■ **Task details**
Among the lines below, a stretch begins at the one with "Image resolution: width=658" and ends at the one with "Task: Return to". Repeat that stretch exactly, ends included.

Stored items:

[Start of Attachment]

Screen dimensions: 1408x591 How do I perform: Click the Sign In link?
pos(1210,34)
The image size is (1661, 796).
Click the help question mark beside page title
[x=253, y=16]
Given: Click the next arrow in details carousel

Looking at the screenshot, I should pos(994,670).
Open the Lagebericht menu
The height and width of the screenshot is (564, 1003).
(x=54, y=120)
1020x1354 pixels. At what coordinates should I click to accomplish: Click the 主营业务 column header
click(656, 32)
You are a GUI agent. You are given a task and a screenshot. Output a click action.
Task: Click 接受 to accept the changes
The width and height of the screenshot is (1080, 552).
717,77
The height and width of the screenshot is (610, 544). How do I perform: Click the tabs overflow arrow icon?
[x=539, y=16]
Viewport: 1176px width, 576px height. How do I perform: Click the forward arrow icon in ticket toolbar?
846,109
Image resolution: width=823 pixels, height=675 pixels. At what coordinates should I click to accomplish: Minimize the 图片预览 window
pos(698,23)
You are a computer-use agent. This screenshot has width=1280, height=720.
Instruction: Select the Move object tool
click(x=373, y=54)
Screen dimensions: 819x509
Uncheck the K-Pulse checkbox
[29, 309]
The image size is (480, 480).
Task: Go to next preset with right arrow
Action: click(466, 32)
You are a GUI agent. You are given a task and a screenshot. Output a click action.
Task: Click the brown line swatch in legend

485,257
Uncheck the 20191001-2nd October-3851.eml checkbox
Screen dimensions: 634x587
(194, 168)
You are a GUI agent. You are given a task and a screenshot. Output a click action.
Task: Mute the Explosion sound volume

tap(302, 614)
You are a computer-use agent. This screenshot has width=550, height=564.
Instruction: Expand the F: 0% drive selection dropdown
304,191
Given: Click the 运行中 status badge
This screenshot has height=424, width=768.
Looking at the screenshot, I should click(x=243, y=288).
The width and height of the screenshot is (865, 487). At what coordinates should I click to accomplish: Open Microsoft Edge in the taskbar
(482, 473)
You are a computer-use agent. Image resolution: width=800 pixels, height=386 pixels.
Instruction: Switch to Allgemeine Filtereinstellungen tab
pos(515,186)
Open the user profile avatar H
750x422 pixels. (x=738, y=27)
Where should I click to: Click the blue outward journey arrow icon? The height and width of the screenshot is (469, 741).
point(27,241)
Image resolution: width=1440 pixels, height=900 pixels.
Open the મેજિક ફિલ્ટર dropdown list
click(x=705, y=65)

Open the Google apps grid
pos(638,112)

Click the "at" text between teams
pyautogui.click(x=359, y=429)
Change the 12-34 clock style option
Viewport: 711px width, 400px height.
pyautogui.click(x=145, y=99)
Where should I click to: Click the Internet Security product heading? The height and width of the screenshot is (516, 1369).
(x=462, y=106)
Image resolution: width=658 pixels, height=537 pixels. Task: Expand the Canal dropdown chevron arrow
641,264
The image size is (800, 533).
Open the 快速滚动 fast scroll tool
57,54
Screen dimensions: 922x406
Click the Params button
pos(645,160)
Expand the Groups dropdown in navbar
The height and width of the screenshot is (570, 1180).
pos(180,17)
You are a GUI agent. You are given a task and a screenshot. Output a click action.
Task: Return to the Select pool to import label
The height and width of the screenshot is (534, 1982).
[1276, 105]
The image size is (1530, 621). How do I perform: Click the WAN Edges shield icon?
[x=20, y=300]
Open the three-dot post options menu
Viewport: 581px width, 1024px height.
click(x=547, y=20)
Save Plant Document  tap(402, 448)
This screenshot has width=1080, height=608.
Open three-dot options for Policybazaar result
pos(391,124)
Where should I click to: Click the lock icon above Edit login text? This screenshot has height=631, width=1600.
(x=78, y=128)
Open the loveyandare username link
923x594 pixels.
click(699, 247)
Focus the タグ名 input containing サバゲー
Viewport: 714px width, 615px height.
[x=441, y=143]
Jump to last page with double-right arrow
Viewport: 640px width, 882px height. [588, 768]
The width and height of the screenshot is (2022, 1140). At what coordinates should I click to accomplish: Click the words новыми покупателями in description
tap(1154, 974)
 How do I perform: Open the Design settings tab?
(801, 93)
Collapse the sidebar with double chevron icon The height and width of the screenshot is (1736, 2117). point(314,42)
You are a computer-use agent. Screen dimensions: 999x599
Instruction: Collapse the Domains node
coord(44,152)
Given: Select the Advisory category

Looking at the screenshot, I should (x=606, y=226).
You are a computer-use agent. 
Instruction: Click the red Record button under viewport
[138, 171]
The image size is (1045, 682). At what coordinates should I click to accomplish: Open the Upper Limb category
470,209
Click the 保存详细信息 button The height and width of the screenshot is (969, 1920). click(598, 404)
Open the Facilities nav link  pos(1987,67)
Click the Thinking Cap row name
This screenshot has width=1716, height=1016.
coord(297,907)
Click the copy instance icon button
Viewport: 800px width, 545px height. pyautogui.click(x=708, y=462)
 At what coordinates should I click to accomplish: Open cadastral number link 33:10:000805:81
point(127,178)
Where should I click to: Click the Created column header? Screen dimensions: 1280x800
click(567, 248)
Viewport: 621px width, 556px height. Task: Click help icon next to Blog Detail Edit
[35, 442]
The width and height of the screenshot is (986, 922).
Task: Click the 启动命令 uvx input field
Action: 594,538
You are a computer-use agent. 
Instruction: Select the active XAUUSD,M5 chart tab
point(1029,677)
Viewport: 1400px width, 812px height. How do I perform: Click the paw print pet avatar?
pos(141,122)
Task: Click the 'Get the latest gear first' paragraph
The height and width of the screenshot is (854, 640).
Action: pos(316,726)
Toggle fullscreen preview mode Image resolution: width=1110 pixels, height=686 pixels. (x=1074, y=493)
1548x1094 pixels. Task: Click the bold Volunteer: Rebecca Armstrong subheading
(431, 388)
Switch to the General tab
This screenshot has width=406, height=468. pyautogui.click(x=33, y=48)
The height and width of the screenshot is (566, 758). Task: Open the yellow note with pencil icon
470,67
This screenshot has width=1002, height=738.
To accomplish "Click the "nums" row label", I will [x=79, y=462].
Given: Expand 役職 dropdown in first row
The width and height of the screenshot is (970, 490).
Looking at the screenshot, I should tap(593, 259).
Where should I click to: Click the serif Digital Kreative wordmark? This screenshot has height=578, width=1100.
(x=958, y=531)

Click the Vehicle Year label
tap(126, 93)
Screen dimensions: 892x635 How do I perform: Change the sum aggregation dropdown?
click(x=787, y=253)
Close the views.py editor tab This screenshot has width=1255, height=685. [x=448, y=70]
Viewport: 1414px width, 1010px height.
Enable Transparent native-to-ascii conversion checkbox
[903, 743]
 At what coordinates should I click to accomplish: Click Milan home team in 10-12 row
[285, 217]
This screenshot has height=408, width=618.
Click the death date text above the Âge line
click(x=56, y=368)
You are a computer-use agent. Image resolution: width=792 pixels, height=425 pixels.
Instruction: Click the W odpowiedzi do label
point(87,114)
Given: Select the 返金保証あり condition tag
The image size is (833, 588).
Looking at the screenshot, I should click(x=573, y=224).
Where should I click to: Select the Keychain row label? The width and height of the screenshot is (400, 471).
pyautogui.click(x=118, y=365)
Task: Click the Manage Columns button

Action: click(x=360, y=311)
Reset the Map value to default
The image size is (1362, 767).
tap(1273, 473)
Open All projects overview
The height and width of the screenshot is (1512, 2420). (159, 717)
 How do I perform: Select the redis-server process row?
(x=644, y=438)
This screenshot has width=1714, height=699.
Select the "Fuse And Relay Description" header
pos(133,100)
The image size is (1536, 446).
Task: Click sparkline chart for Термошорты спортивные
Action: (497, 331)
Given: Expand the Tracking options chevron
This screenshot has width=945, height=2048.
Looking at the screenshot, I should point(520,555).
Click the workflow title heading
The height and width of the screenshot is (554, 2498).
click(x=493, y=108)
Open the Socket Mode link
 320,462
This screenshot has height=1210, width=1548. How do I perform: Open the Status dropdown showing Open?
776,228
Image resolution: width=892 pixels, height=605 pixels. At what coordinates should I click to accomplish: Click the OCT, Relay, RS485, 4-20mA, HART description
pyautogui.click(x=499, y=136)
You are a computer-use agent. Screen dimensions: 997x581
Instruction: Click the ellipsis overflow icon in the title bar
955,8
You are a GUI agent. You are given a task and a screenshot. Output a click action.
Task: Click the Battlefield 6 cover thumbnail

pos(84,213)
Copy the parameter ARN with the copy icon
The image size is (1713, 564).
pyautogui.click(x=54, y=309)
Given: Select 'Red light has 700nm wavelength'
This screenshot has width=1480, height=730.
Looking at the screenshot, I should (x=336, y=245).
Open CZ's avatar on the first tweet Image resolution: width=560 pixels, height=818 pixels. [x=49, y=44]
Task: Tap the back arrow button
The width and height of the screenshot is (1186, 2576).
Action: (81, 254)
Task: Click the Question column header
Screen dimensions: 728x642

[End of Attachment]

■ **Task output**
Image resolution: width=658 pixels, height=537 pixels. Task: Expand the Canal dropdown chevron arrow
641,264
The image size is (800, 533).
Open the 快速滚动 fast scroll tool
57,54
Screen dimensions: 922x406
Click the Params button
pos(645,160)
Expand the Groups dropdown in navbar
The height and width of the screenshot is (570, 1180).
pos(180,17)
You are a GUI agent. You are given a task and a screenshot. Output a click action.
Task: Return to the Select pool to import label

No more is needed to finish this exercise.